As this chart shows, from 1990 to 2009, the number of fatalities per 100 million miles driven has declined from 2.1 to 1.1. While other factors obviously impact this decline, it is difficult to imagine that – were cell phones the great threat the NTSB suggests – fatalities per mile would decline nearly 50% in the same period that cell phone use went from rare (less than 15% cell phone penetration in 1996, let alone 1990) to ubiquitous.

Indeed. There’s also this recent study suggesting that a cellphone ban doesn’t prevent accidents.

TOM FRIEDMAN WAS UNAVAILABLE FOR COMMENT: China’s Epic Hangover Begins. “China’s credit bubble has finally popped. The property market is swinging wildly from boom to bust, the cautionary exhibit of a BRIC’s dream that is at last coming down to earth with a thud.”

But they drove him around in limousines and treated him like someone important!

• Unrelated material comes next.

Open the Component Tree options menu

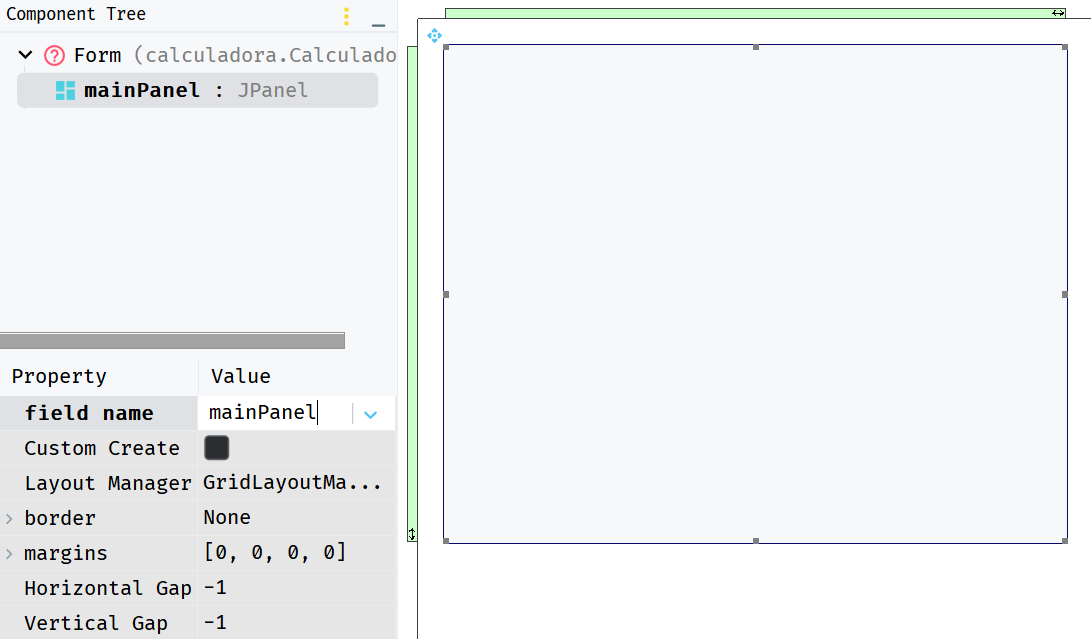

Related: China’s Deserted Fake Disneyland. “I’m sure building these ghost cities gooses China’s economic stats, gives its workers something to do (see also: FDR and the WPA), and as the Australian item hints, allows the Chi-Coms to generate plenty of PR to entice useful idiots such as Thomas Friedman. But how many of these ghost cities does China have?”

MEGAN MCARDLE: If I Were A Poor Black Kid. “I think of poverty as a bad equilibrium–a pretty stable bad equilibrium, unfortunately. The coping skills that make it easier to live in poverty make it harder to get out.”

SPENGLER: Dictatorship, The Duc de Saint-Simon, and Kim Kardashian. “In a celebrity culture, people are famous for being famous; in court culture (royal, authoritarian, or corporate), people are promoted for being promoted, or punished for being punished. It is a commonplace that Stalin’s terror succeeded because it destroyed people at random, but promotion at random is the flip side of the coin. Severing reward from accomplishment is just as important to autocrats as separating punishment from crime. To wield arbitrary power, the king/dictator/CEO must wield power arbitrarily. That is when gossip reigns. Every dictatorship lives off a rumor mill; no-one knows who will be rewarded or punished in the next round, so the principal occupation is speculating about it. Gossip also provides a store of weapons to be used against prospective rivals; since no-one knows who will be a friend and who will be a rival in the next round, everyone gathers dirt on everyone. The same principle applies to a fixed population of marriageable women competing for the same population of prospective husbands, for example. . . . Here, I think, is the secret of Ms. Kardashian’s celebrity: In today’s America, rewards and punishments seem almost as arbitrary as they did in the Bourbon court. Unlike the 1950s and 1960s, when millions of star-struck kids set off to study science — the world recaptured nostalgically in the 1999 film October Sky — the vast majority of Americans stare uncomprehending at the number nerds who build software companies or trade at hedge funds. Quantitative faculties at top universities would shut down if Chinese and Indian students stayed at home. Whether the success story involves a popular figure like Steve Jobs or Bill Gates, or hated figures from Wall Street, most people simply cannot imagine themselves doing what they do, the way the coal miners’ kids of the 1950s could imagine themselves as rocket scientists.”